Биография писателя не только в его произведениях. И жизнь путешественника состоит отнюдь не из одних путешествий. Да и что считать путешествием? Годы, проведенные вне дома, в чужих краях? Но Япония для Ерошенко не была чужой. А собственного дома у него, скитальца, так никогда и не было. Бросив якорь в каком-нибудь городе, он устраивался там на работу, но всегда был готов уехать, чтобы шагать с мешком за спиной и с палкой в руках по городам и весям. Сестра его Мария вспоминала, что в 1933 году Ерошенко прошел с ней и ее мужем по всей Военно-Грузинской дороге. А о скольких его путешествиях мы еще не знаем.
Конечно, не так уж сложно заняться арифметикой, суммировать годы, проведенные в дороге, сравнить их с общим числом прожитых лет. Однако вряд ли такой подход поможет читателю лучше понять Ерошенко.
Но как рассказать о тех годах жизни Василия Ерошенко, когда он выражал душу свою не пером, а сямисэном, гитарой, скрипкой? Или же о временах, когда, словно оказавшись на душевном распутье, молчал годами?
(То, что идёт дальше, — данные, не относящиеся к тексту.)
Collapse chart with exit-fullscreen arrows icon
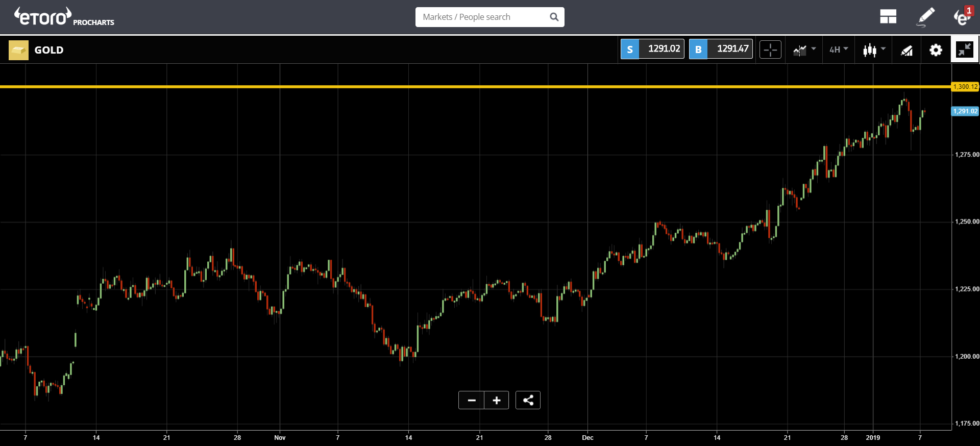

Здесь можно лишь строить догадки, собирая по крупицам все сведения о писателе, воспоминания людей, встречавшихся с Ерошенко. Была в его жизни одна страсть, которая так же, как поэзия, выражала его душу. Это – шахматы, мудрая древняя игра. Любовь к ней Ерошенко пронес через всю жизнь. И если бывали годы, когда он оставлял на время скрипку или гитару, то с шахматами Ерошенко не расставался никогда. Еще семилетним мальчишкой он выигрывал у многих своих товарищей в Обуховке, а уже шестидесятилетним стариком принимал участие во всесоюзных турнирах слепых шахматистов.
Ученик и партнер Ерошенко по этой игре В. Першин замечал: "Сказать, что Василий Яковлевич любил шахматы самозабвенно, мало. Шахматами он наслаждался, как эстет картиной любимого художника или как гурман изысканно приготовленным и красиво поданным блюдом. Начиная партию, он дрожал, как завзятый книголюб, открывающий редкую, принадлежащую только ему книгу. Без преувеличения можно сказать, что к шахматам он относился, как скупой рыцарь к своим богатствам. Шахматы он боготворил, обожествлял, фетишизировал, возводил в абсолют" (22).